Implications of CERB and IA Interactions 

CERB was meant to replace the lost employment income during the first wave of the COVID-19 pandemic and was distinct from other pre-existing financial assistance programs in Canada. The differing interpretations of CERB by provinces and territories underscores the importance of clarity of scope and purpose in the federal government’s policies to avoid differential treatment at the provincial level. As a part of the provincial and territorial jurisdictions, provinces and territories interpreted CERB differently with respect to their IA program to alleviate some of the government’s financial burden of funding social programs. Whether or not provinces and territories are deliberately taking advantage of CERB money or that there is a coordination problem between the federal, provincial, and territorial governments, there is still a lack of information what provinces, such as Saskatchewan with a 100% clawback rate, are doing with their IA savings. It is a fine balance, as the federal government has to take care not to interfere with provincial jurisdiction. However, the lack of clear definitions on a program can harm its targeted socio-demographic instead of helping them. The precautions taken by the federal government to not overstep its jurisdictions have their costs. 

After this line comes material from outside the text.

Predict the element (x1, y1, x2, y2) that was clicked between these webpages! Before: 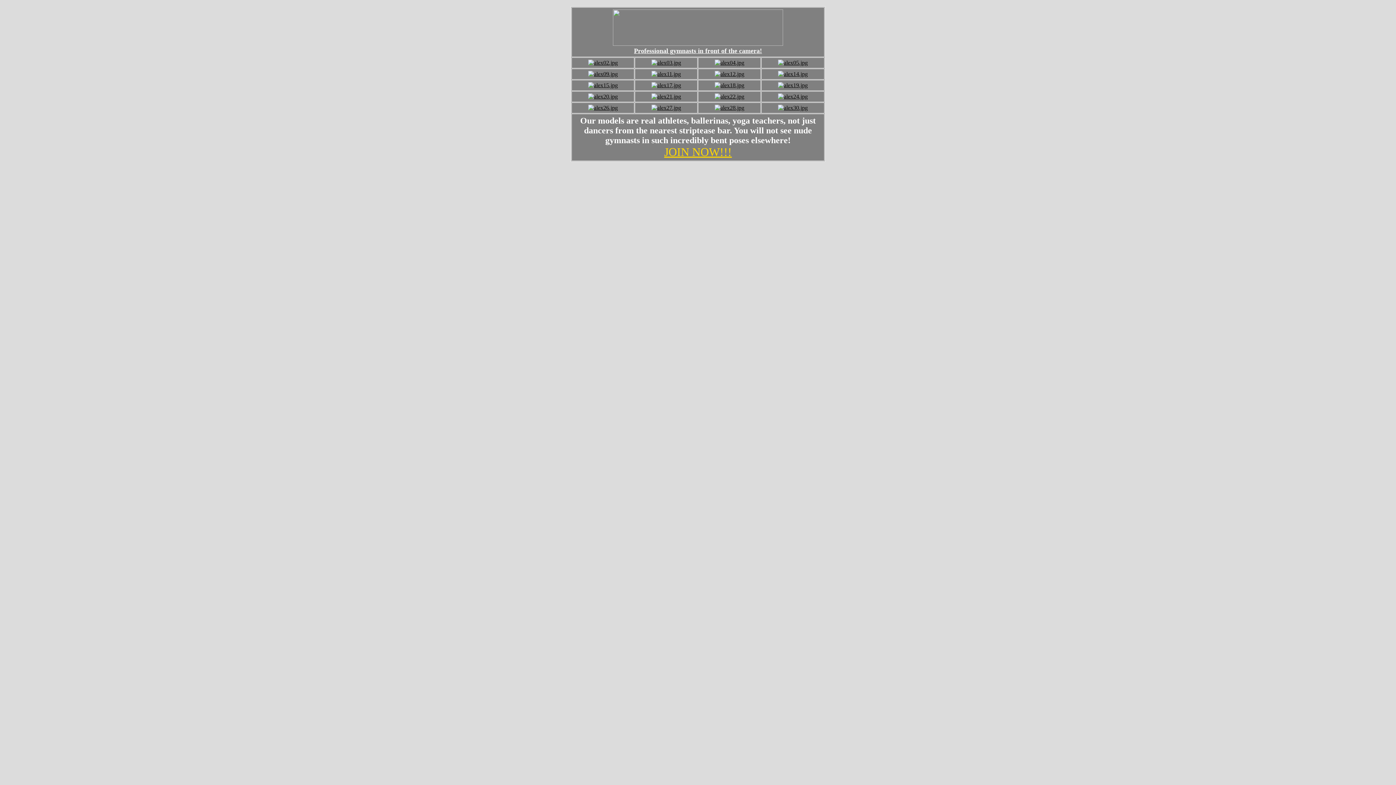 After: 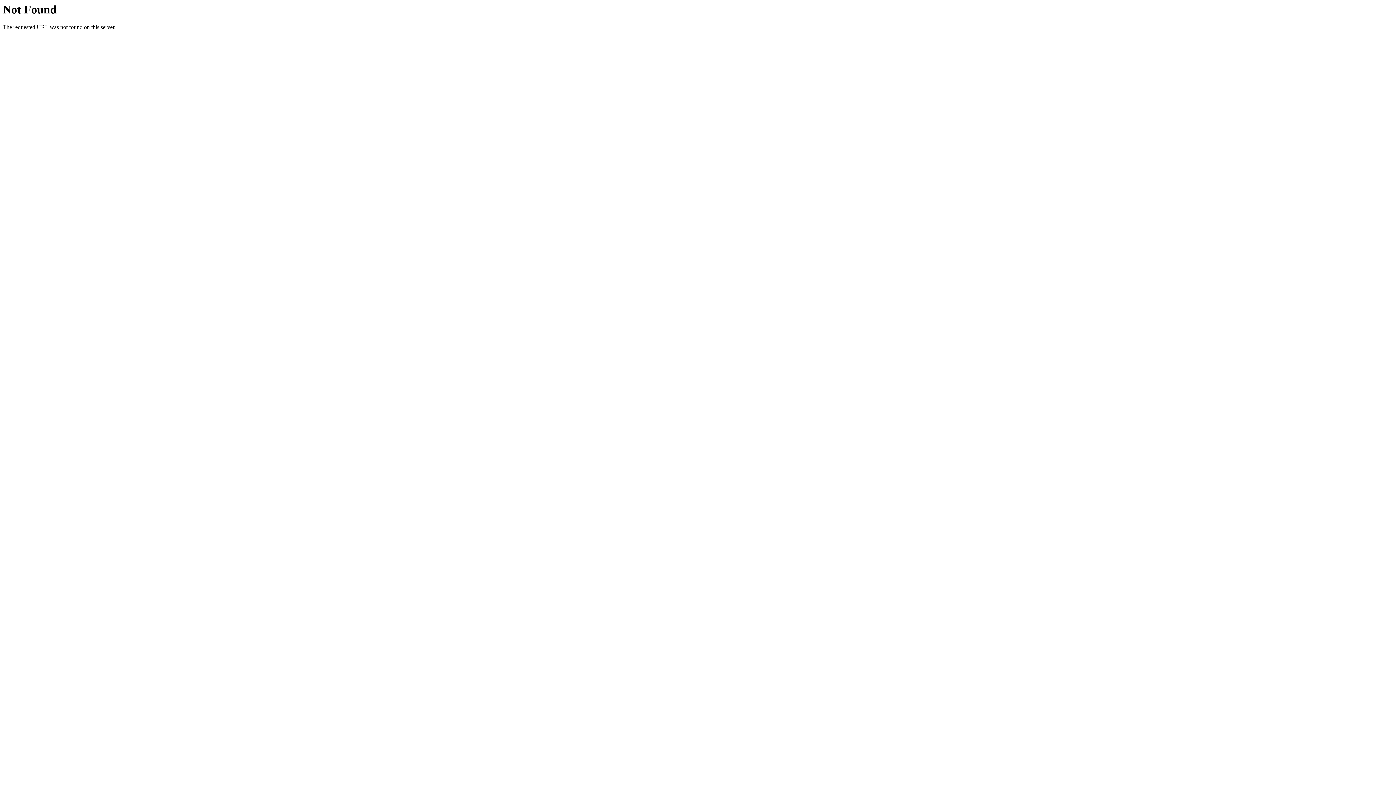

COVID-19 has disproportionately impacted low income earners, whose sources of income are more likely to be affected by lockdown measures. Low-income earners often lack the funds to survive  increased costs of living during a pandemic, while many community support systems themselves are struggling to stay afloat.  Public libraries, non-governmental organizations, and social service offices have closed or reduced their hours, cutting non-essential services like job training and limiting options for free internet access. With these restrictions, low-income households are forced to go without these services, which can negatively impact employability. Furthermore, those on disability benefits or welfare have the highest risk of contracting COVID-19 because of factors such as underlying medical conditions, weakened immune systems, interaction with multiple care providers, or living situations. Overall, IA programs were limited and inadequate during the pandemic, failing to remedy the significant impact of the pandemic on low-income earners. In the long term, IA programs need to be strengthened through less stringent clawback measures and better coordination with federal programs in order to help low-income households climb out of poverty instead of digging them into a deeper pit.